Now, if this doesn't prove that I'm a bad person, then probably nothing will. (Stay tuned for another post in a few days' time, though.)
But whenever someone about my age talks about a traumatic experience from their childhood that I also experienced, I find it amusing. For example, let's say that I and my three cousins were spending our summer vacation at the family summer house one time when we were kids and someone made blueberry pie while we were out rowing in the bay; when we got back from our escapades, the others had eaten the whole thing without saving any pie for us.
If one of my cousins in this scenario would, twenty or twenty-five years later, still bring this up and feel grudge about it towards the greedy pie eaters, I couldn't help but laugh - even if my cousin actually believed this to have been a traumatic experience.
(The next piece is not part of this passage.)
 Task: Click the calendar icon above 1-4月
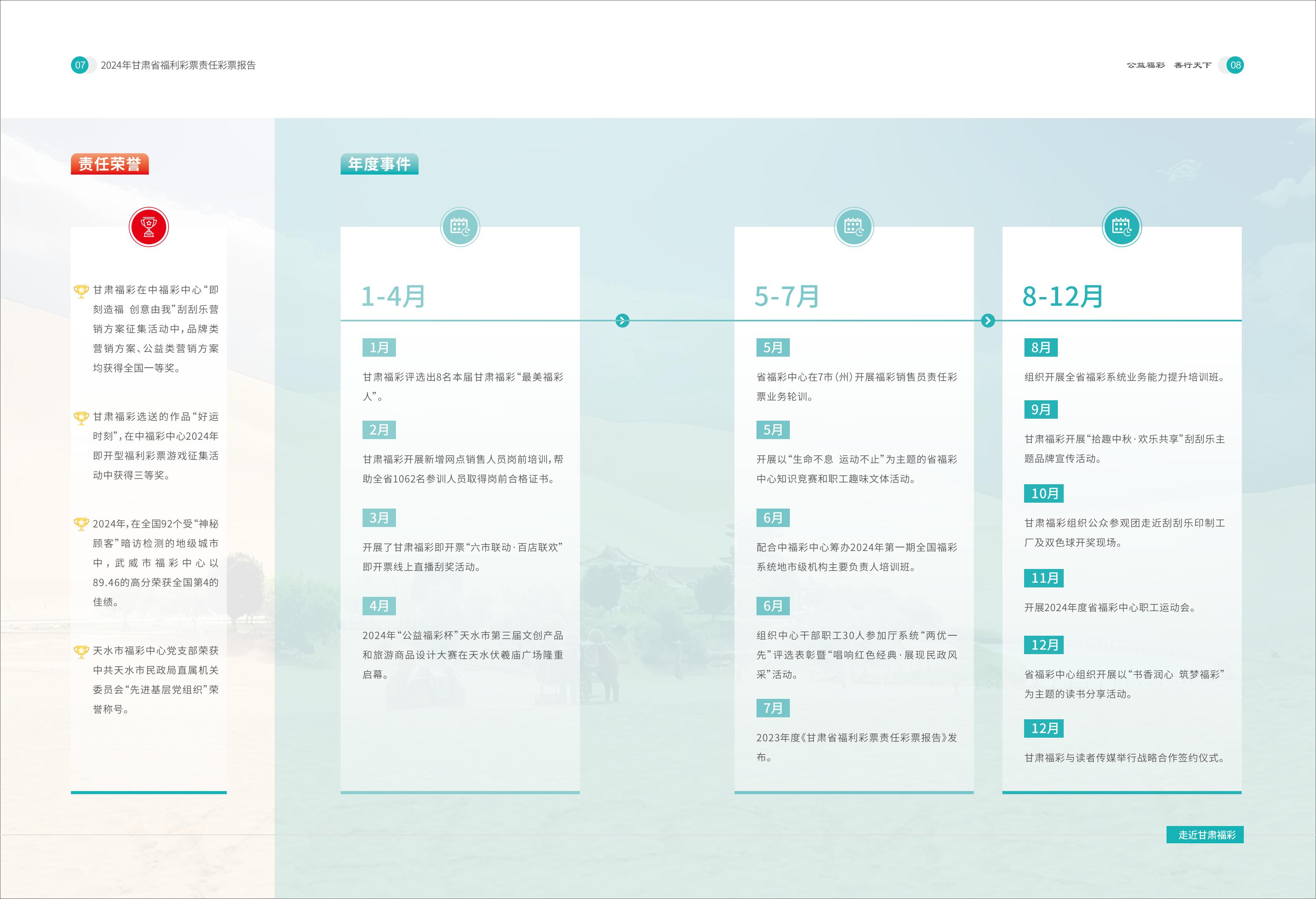[460, 227]
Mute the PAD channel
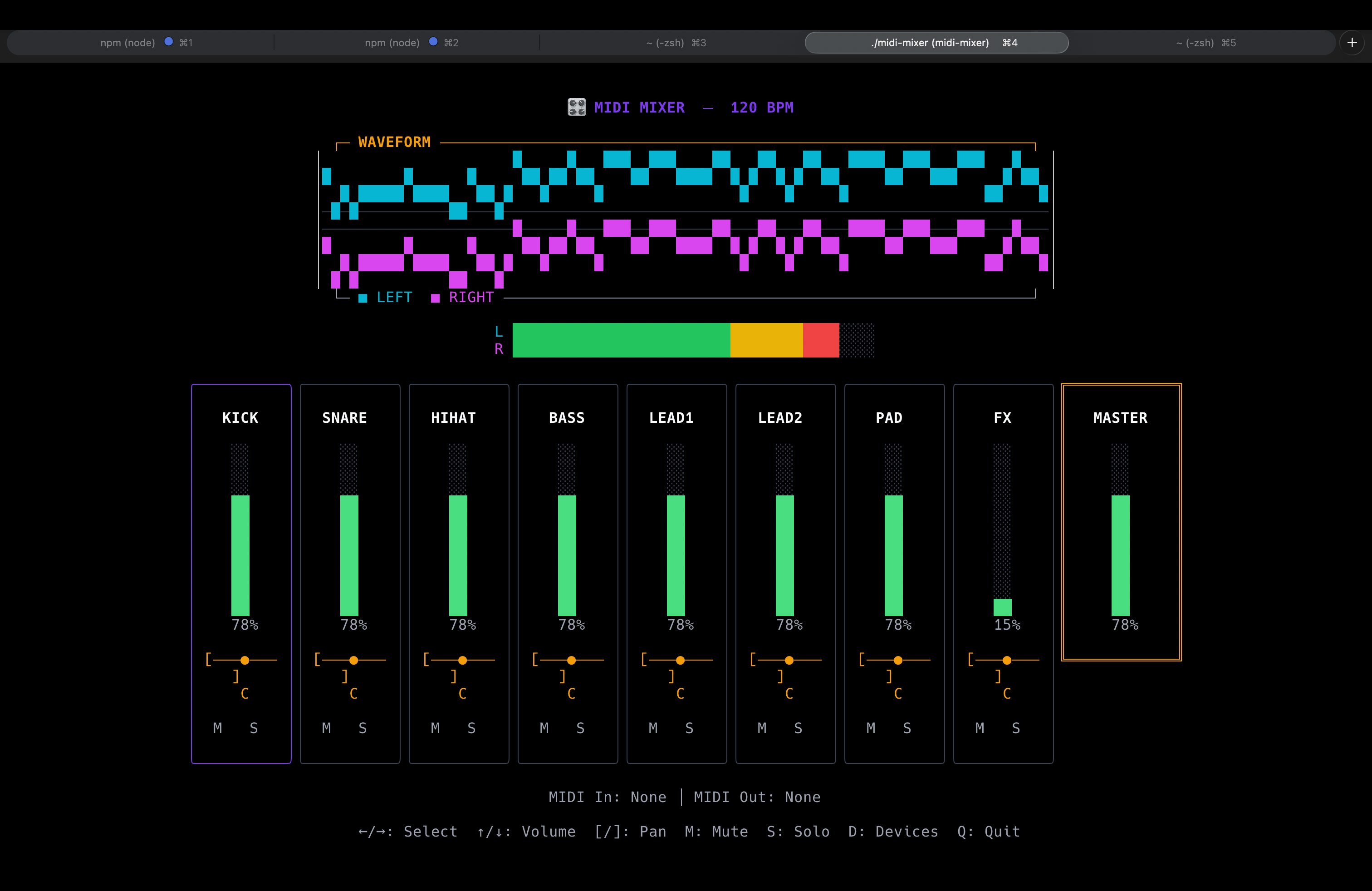Image resolution: width=1372 pixels, height=891 pixels. tap(871, 728)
Obviously the story above is fictional, but perhaps you get the point: that some people never get over their childhood traumas, and if they happen to open up about it to me, there's a good chance I find it amusing, especially if it's something small and silly as the example above. (Of course I'd never find things like physical abuse amusing - I'm not that evil.)
It's as if some people get a rush or a high of sorts when they hold on to their traumas and verbalize them - as if by acknowledging that the trauma existed then and still weighs them, they somehow "get back" at the person who hurt them all those years ago.
Even if they're not voicing the trauma to the one who caused it, but to me!
Perhaps it's their way of getting back at them, getting revenge even, and then being able to let it go.
Or something like that.
Whatever the mechanics, I get entertainment, so everyone wins.
RK out.
P.S. Because I often get work done while sitting in cafes, I sometimes overhear older ladies talk about their childhood traumas. Now, that's just sad.